Which, admittedly, did well enough against militias-just as the forts of settlers were usually good enough to withstand Indian raids. But against trained and disciplined regulars, supported by artillery, not even something as well built as Arkansas Post could be held against a superior force.

That there were Indian warriors out there in the Arkansas countryside around him, Harrison didn't doubt in the least. If nothing else, he had the ambushes encountered by his small mounted reconnaissance parties to prove it to him. But that was how they were fighting-as irregulars, not as an integral part of the Arkansas Army. If the Americans broke and ran, their Choctaw and Cherokee allies would savage the fleeing troops. But so long as Harrison's men stood their ground, it would be a straight-up fight between regular armies.

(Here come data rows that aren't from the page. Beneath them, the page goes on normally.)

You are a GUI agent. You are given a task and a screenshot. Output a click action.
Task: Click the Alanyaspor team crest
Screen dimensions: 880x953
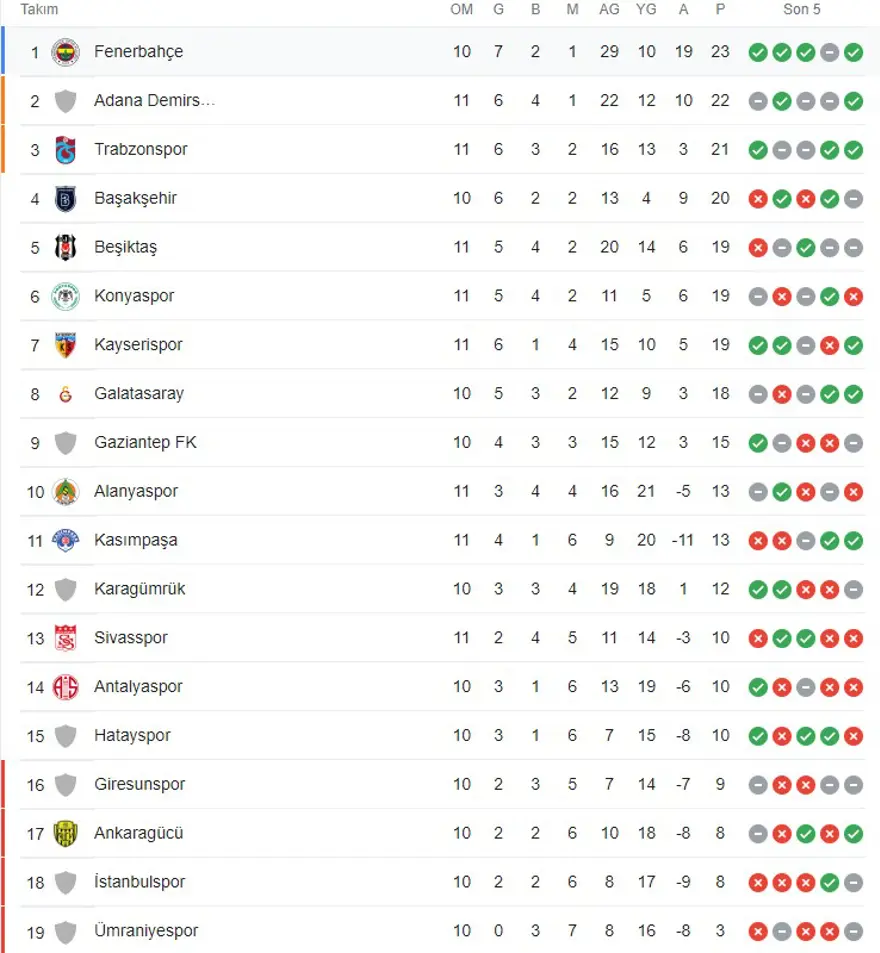[65, 492]
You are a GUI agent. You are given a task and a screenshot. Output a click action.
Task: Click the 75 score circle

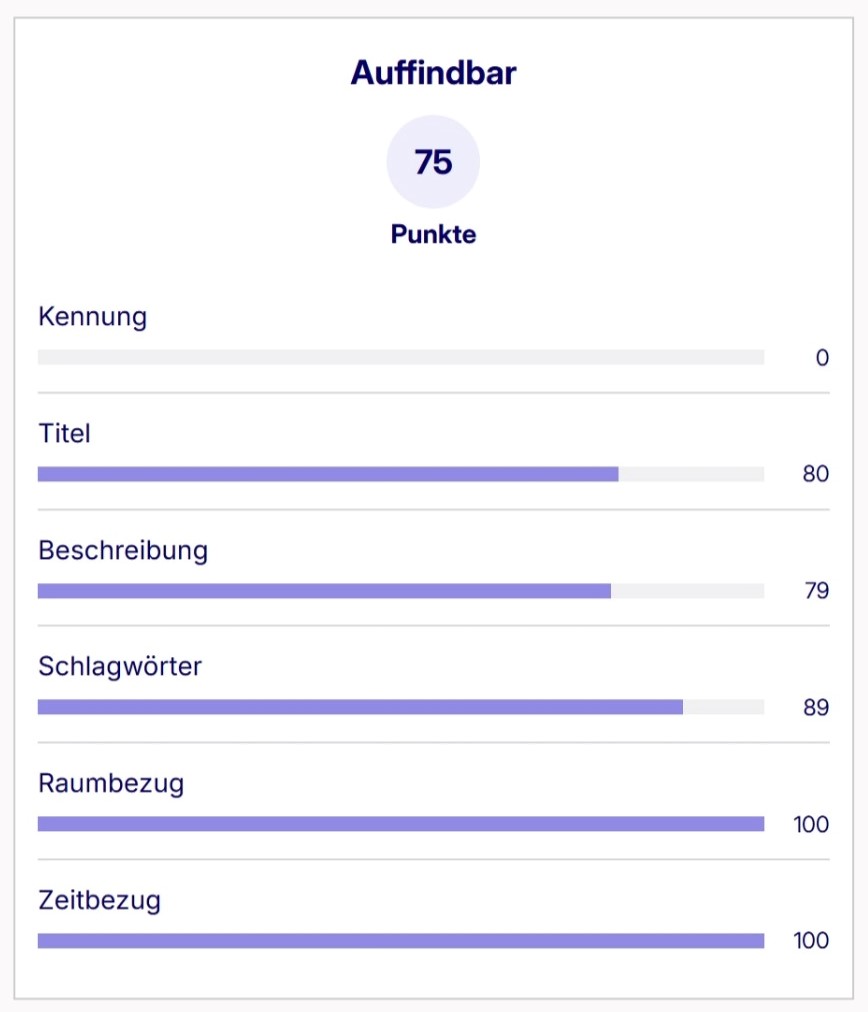(x=433, y=161)
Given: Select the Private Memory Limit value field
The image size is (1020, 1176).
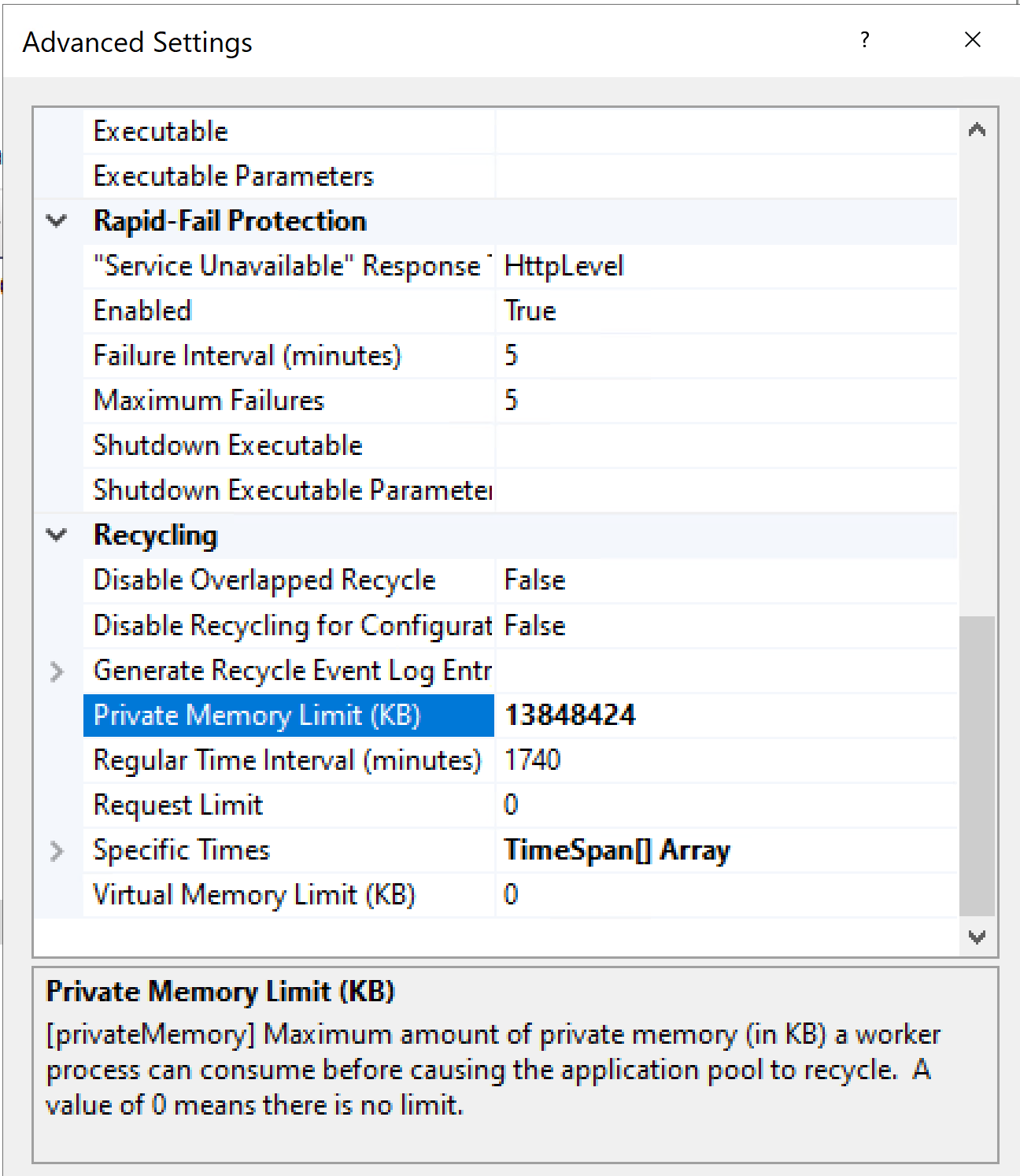Looking at the screenshot, I should click(x=724, y=716).
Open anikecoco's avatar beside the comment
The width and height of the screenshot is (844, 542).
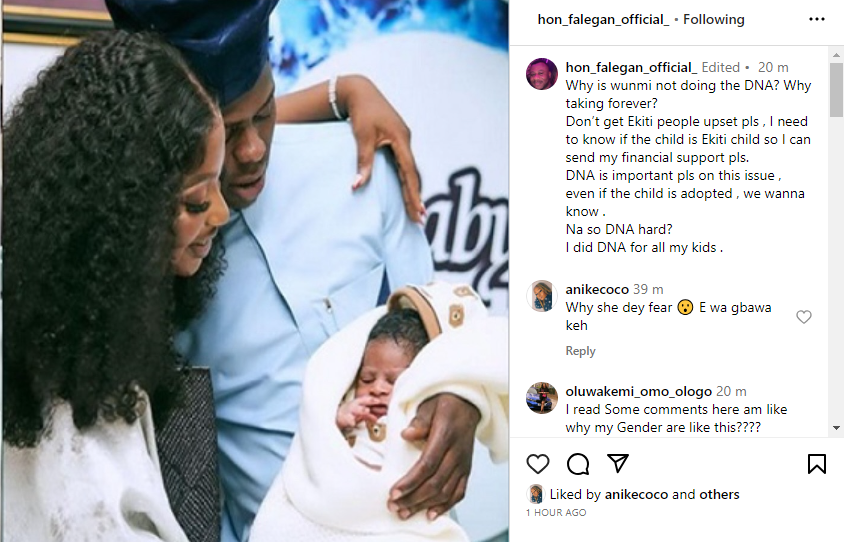[541, 296]
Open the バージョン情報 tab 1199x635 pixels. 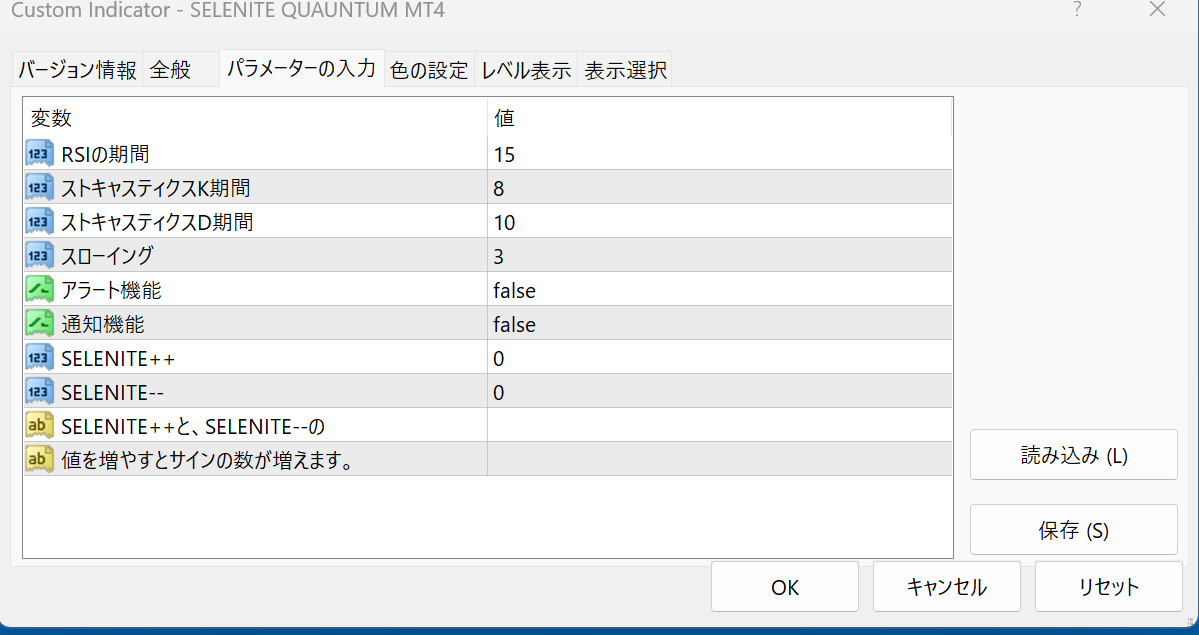coord(77,70)
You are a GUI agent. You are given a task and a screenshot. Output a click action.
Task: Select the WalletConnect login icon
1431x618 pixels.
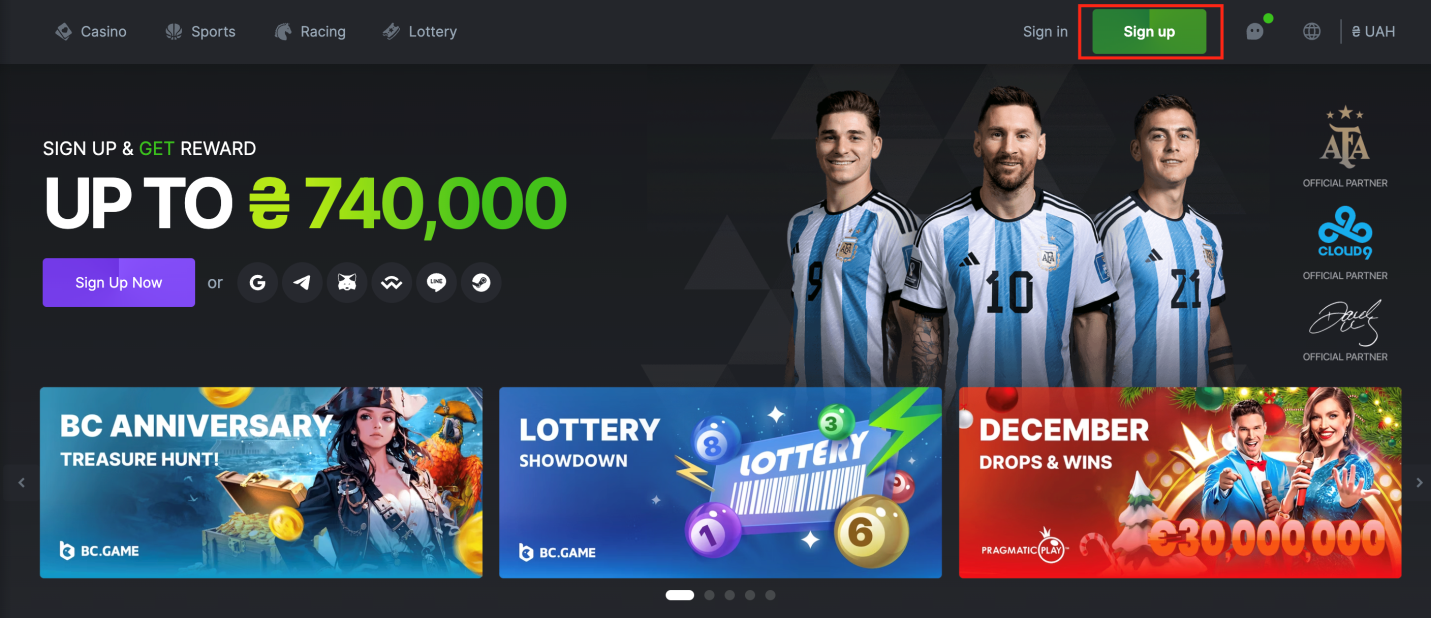tap(391, 283)
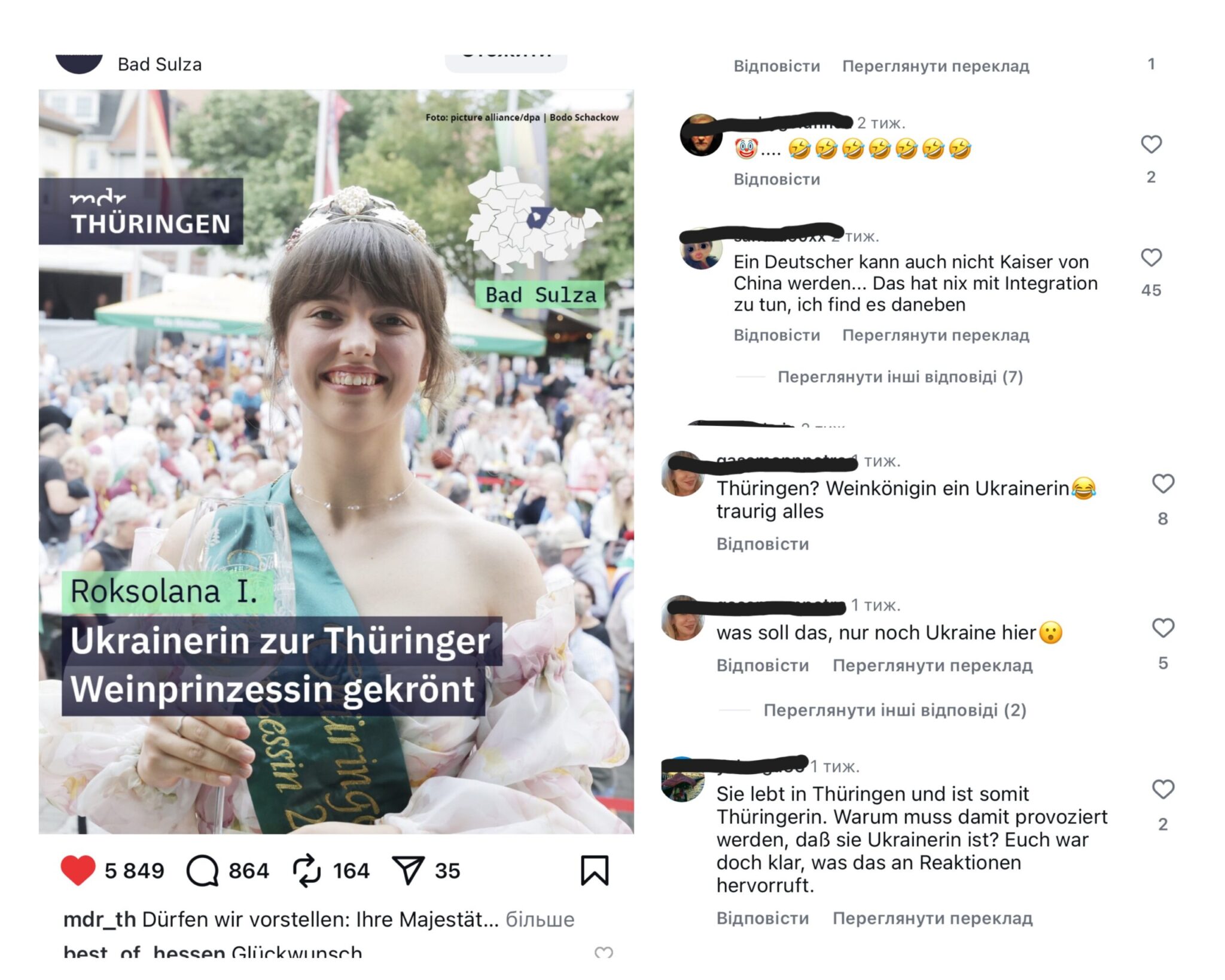
Task: Like the 'was soll das' comment
Action: click(x=1163, y=628)
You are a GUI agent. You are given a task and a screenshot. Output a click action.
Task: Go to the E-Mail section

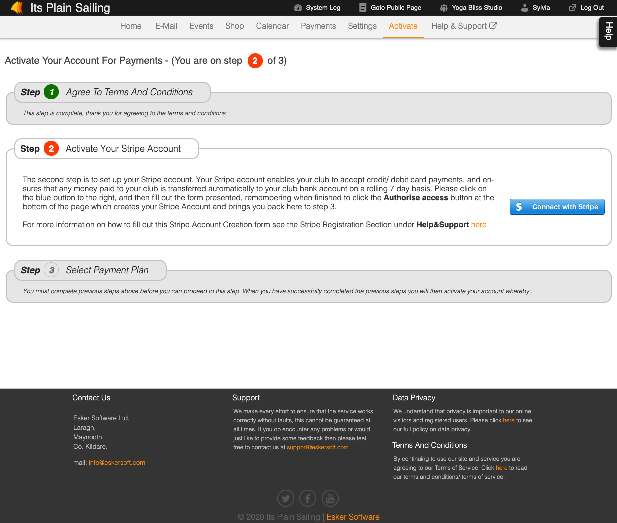click(x=168, y=25)
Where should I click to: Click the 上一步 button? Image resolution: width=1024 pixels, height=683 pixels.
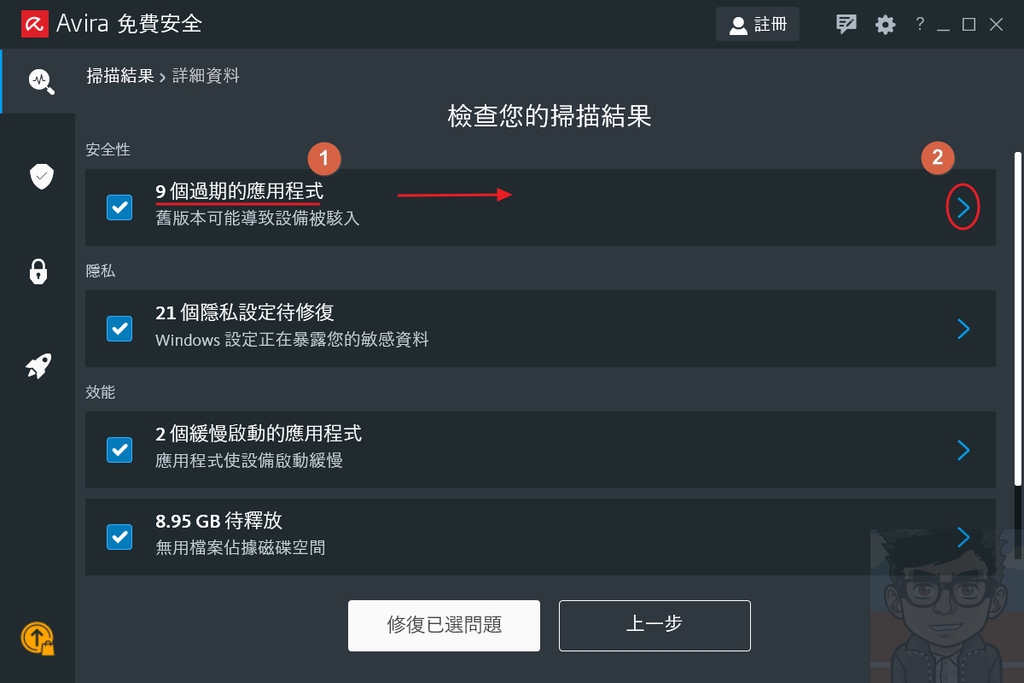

Very much, in short, the sort of war that Jacob Brown and Winfield Scott had fought farther east on the Niagara front. And Harrison was now pretty sure, watching the oncoming enemy, that beneath Brown's claim of illness when he retired, and Scott's histrionic claims of political principle when he did the same, something much more darkly practical had been lurking.

They didn't think the Arkansas War was going to be anything but a bloodbath. The sort of bloodbath they'd faced willingly at the Chippewa and Lundy's Lane when they'd seen the survival of the nation at stake. But not something they felt the need or desire to go through again, for purposes that were considerably less sublime. As even Harrison-even President Clay, for that matter-would readily admit. Only John C. Calhoun, on the American side, thought this war was being fought over fundamental principles.

"Move it!" Harrison bellowed at the two artillery batteries he'd ordered out of the berms in support of McNeil's and Arbuckle's regiments. "God damn you, move it!"